##### SOURCE INFORMATION #####
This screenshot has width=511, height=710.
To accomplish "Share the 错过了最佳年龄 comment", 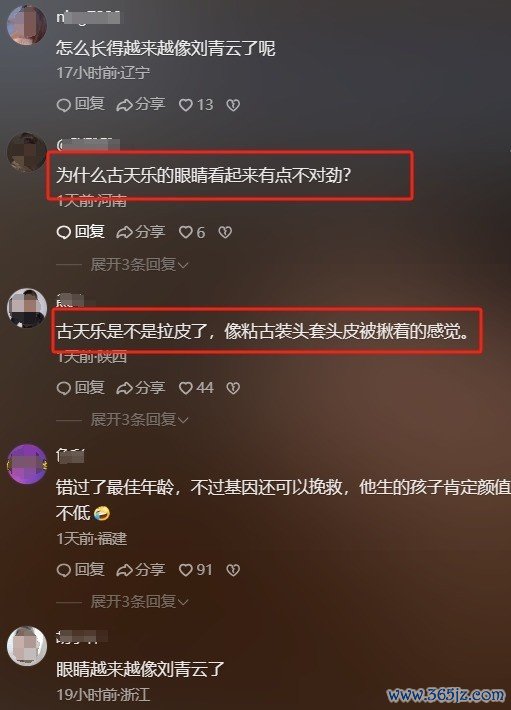I will [141, 570].
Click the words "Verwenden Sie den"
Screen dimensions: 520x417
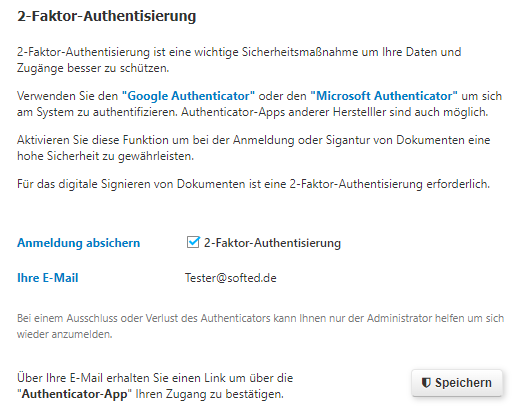[x=68, y=96]
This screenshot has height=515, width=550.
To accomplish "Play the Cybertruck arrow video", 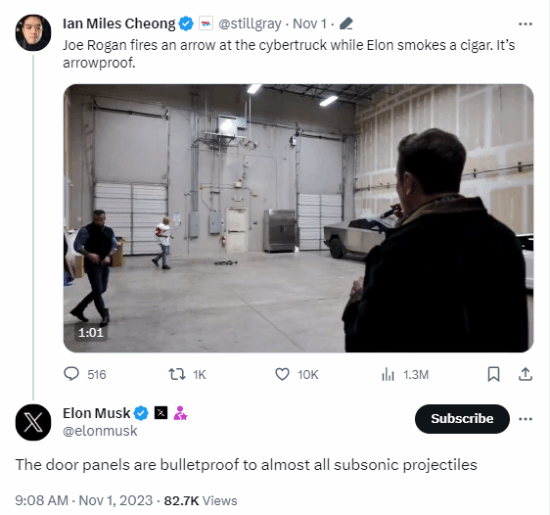I will [x=298, y=218].
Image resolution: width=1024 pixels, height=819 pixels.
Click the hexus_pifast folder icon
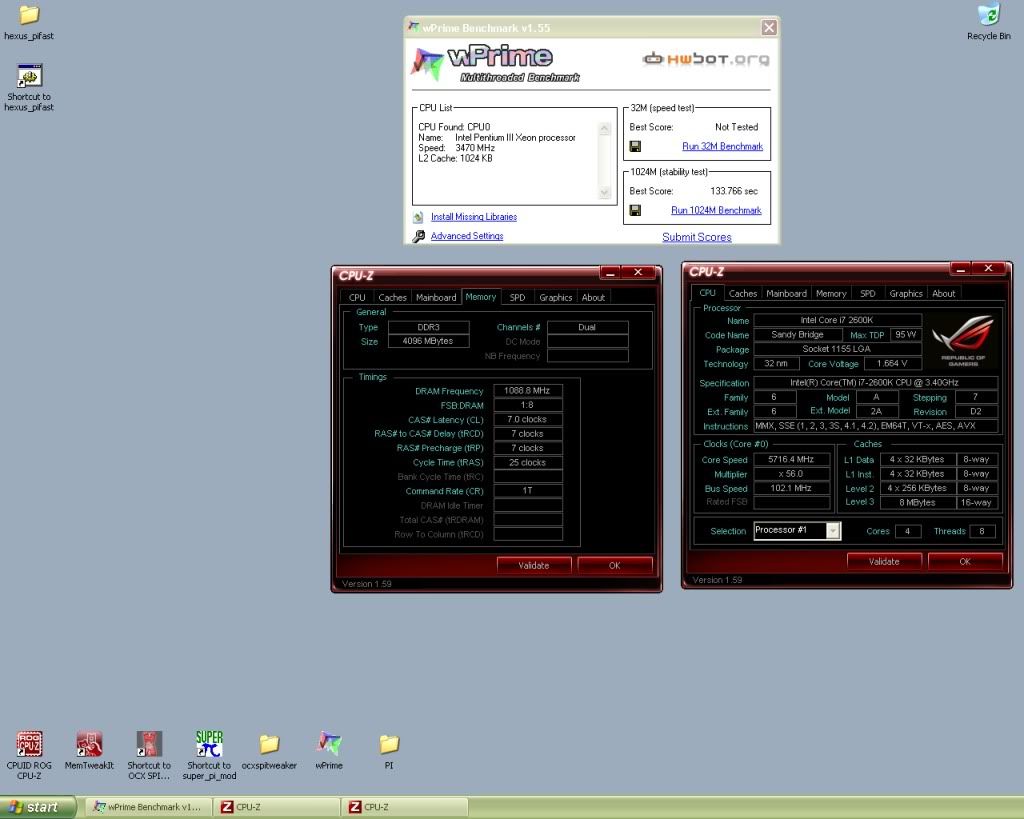[x=29, y=15]
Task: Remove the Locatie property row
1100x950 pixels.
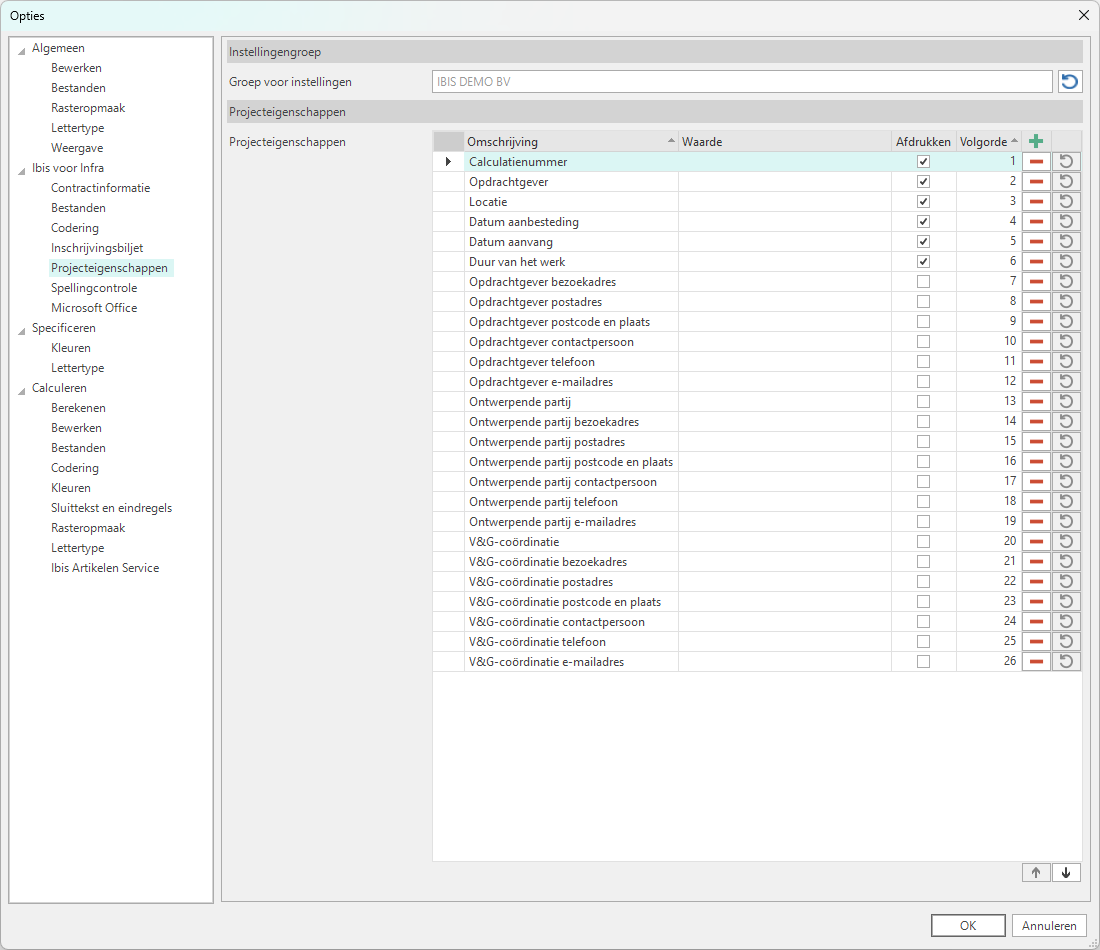Action: pos(1036,201)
#####
Nothing but a number is expected: how many lines in the data above hold the word "width".

3